Provided material —
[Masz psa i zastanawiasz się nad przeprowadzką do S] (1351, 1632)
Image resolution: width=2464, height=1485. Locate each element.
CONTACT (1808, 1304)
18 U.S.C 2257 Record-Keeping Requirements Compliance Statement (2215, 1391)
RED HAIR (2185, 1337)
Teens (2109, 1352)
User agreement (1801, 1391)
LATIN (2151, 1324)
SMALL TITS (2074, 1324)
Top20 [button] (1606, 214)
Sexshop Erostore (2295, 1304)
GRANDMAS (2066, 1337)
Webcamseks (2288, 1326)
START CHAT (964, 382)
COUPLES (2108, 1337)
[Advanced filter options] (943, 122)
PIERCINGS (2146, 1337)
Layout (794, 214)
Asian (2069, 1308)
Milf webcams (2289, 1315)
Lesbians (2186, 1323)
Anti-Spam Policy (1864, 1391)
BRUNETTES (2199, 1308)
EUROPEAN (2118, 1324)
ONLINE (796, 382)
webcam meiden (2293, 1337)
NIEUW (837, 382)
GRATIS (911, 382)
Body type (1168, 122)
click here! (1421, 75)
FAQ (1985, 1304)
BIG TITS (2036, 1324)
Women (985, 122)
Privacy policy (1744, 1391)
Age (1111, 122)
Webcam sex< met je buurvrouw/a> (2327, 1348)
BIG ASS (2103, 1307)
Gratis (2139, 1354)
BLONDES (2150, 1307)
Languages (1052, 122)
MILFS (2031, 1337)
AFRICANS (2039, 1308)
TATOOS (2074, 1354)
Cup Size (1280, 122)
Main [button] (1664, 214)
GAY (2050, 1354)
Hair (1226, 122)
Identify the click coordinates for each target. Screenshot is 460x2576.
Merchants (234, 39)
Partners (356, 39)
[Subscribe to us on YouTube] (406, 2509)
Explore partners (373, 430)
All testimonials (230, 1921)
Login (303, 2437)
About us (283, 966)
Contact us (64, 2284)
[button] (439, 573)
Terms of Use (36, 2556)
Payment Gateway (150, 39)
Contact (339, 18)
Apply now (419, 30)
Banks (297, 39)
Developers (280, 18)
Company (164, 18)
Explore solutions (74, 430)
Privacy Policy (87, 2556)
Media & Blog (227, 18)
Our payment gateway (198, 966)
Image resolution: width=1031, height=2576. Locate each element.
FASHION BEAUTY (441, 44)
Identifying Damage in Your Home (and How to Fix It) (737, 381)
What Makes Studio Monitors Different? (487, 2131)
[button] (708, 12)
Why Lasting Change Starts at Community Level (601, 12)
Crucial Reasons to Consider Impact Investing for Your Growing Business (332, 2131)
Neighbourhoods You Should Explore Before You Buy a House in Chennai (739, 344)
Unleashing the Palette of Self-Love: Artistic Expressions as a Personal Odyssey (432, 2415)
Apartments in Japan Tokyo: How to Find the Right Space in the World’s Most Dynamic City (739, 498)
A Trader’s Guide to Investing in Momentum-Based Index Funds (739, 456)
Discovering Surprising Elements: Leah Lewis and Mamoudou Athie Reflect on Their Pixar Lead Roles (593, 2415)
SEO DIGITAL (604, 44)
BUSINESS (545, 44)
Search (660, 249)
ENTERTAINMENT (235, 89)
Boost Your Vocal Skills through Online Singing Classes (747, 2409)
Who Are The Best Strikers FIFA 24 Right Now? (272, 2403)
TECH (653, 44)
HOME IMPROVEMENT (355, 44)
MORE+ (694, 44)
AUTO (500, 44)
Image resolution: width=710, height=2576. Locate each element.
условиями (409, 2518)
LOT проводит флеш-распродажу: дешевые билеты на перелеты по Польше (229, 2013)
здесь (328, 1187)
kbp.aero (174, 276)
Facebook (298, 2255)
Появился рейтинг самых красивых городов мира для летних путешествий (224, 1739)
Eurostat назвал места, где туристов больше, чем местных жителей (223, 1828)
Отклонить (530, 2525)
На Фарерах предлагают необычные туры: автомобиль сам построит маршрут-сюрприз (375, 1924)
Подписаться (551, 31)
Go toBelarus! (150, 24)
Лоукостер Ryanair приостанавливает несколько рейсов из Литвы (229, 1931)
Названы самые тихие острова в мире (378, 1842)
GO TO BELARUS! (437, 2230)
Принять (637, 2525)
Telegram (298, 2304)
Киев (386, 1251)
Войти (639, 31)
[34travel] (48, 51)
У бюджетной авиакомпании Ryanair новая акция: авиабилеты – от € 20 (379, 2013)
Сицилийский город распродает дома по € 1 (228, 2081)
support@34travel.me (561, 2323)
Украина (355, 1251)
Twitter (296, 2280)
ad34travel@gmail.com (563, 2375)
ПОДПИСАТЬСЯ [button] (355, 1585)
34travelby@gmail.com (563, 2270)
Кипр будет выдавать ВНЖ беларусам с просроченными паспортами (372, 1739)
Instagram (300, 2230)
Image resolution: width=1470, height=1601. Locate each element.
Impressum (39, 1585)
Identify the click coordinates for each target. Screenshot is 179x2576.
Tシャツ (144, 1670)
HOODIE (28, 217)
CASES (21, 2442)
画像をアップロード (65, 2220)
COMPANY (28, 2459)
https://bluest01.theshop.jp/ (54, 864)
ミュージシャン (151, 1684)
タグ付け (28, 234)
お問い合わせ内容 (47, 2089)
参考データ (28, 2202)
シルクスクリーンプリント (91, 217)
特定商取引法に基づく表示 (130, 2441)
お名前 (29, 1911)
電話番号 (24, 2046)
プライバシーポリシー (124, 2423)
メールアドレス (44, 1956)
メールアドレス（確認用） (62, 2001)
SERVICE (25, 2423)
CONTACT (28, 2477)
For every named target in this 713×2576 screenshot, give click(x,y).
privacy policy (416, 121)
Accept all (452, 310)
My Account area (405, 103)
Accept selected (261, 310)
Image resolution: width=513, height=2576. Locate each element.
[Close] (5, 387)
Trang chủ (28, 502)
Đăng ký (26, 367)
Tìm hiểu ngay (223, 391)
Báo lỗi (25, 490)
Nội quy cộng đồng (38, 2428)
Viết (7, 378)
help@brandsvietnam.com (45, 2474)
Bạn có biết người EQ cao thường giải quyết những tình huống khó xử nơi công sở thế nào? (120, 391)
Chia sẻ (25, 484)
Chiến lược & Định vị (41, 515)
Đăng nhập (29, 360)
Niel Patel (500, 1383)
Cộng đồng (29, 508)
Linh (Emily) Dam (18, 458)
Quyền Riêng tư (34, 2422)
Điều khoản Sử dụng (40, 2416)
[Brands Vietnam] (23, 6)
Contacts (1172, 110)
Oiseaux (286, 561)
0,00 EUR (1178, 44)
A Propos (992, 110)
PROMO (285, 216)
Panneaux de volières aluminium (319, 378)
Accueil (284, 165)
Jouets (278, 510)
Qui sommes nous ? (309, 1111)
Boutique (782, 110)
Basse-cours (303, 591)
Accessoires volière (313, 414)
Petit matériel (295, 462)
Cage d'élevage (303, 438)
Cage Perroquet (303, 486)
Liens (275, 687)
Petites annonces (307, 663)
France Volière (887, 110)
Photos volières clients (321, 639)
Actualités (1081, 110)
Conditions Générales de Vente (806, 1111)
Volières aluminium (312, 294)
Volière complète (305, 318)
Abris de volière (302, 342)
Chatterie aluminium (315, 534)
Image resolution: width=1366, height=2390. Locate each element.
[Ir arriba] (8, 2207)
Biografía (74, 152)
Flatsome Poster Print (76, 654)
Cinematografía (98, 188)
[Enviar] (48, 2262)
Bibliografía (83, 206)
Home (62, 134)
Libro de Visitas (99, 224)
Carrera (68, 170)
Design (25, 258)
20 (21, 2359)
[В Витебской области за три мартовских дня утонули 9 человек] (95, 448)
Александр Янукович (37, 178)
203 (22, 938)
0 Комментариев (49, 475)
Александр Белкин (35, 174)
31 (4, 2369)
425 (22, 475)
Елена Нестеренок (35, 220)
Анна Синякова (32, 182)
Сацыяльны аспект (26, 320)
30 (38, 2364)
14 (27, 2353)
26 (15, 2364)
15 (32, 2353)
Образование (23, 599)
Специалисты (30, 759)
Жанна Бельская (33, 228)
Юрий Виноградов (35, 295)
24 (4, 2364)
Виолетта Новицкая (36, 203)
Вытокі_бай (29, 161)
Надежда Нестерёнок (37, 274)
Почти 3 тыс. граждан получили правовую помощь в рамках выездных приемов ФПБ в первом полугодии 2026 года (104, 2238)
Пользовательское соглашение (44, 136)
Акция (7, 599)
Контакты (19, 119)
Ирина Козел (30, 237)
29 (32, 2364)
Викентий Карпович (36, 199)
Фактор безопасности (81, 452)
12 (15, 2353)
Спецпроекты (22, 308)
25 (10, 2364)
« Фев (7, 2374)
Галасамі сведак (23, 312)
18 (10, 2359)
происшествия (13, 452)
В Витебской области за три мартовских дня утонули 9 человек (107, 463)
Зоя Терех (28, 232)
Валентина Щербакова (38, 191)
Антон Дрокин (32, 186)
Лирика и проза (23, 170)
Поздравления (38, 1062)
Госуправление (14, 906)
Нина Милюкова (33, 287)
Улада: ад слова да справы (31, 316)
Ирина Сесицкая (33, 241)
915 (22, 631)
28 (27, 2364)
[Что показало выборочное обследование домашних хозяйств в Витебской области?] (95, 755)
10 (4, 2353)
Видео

Goal of the exercise —
Would you please copy exactly the part of the entries above that begins at the line containing "31 (4, 2369)" and ends at the line containing "Викентий Карпович (36, 199)", both lines included?

Answer to this exercise —
31 (4, 2369)
425 (22, 475)
Елена Нестеренок (35, 220)
Анна Синякова (32, 182)
Сацыяльны аспект (26, 320)
30 (38, 2364)
14 (27, 2353)
26 (15, 2364)
15 (32, 2353)
Образование (23, 599)
Специалисты (30, 759)
Жанна Бельская (33, 228)
Юрий Виноградов (35, 295)
24 (4, 2364)
Виолетта Новицкая (36, 203)
Вытокі_бай (29, 161)
Надежда Нестерёнок (37, 274)
Почти 3 тыс. граждан получили правовую помощь в рамках выездных приемов ФПБ в первом полугодии 2026 года (104, 2238)
Пользовательское соглашение (44, 136)
Акция (7, 599)
Контакты (19, 119)
Ирина Козел (30, 237)
29 (32, 2364)
Викентий Карпович (36, 199)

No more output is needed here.